*DATASET ENTRIES*:
=== Section Start ===
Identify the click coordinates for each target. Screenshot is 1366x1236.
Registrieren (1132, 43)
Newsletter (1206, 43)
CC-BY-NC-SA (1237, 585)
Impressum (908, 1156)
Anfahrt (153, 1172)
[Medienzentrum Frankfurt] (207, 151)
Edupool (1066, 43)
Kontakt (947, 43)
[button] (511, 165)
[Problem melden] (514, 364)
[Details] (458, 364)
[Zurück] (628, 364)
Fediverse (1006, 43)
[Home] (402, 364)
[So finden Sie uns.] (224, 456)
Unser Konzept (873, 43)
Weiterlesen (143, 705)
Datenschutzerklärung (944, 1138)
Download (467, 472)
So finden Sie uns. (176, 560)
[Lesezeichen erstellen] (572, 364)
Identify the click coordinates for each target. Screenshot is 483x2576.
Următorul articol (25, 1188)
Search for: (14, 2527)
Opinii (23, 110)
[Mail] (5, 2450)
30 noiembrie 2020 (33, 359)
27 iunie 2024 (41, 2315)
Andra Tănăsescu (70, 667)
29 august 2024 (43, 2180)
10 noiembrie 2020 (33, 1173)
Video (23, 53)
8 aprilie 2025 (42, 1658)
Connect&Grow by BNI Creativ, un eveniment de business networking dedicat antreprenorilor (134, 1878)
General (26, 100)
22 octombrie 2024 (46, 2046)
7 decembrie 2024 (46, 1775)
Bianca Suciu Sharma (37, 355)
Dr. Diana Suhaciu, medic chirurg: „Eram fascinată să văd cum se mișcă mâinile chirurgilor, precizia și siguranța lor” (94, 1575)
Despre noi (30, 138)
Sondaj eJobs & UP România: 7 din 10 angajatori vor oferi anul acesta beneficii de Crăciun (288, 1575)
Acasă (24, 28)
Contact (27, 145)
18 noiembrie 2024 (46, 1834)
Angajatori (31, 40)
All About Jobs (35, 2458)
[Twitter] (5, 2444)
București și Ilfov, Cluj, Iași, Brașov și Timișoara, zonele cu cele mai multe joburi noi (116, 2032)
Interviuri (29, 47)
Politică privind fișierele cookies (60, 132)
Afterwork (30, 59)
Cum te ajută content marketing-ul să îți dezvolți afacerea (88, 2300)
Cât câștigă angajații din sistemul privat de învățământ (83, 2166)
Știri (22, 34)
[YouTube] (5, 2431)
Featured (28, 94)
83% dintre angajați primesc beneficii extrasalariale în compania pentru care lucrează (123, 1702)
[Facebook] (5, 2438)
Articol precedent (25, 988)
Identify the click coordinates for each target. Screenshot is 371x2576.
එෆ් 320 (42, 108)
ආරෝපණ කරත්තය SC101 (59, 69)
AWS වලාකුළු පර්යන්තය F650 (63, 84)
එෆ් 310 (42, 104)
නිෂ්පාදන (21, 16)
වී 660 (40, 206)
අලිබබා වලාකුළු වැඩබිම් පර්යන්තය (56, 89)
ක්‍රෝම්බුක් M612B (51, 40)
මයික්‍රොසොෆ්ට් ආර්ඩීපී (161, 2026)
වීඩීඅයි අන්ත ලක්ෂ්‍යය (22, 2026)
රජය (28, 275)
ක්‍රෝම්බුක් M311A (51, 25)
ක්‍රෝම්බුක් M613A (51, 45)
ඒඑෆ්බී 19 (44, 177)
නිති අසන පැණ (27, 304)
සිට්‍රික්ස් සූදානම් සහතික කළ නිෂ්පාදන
=== Section End ===
*WHAT YOU SHOULD DO*: Working through the entries line by line, count those containing "Identify" and report only the number.

*WRITTEN ANSWER*: 3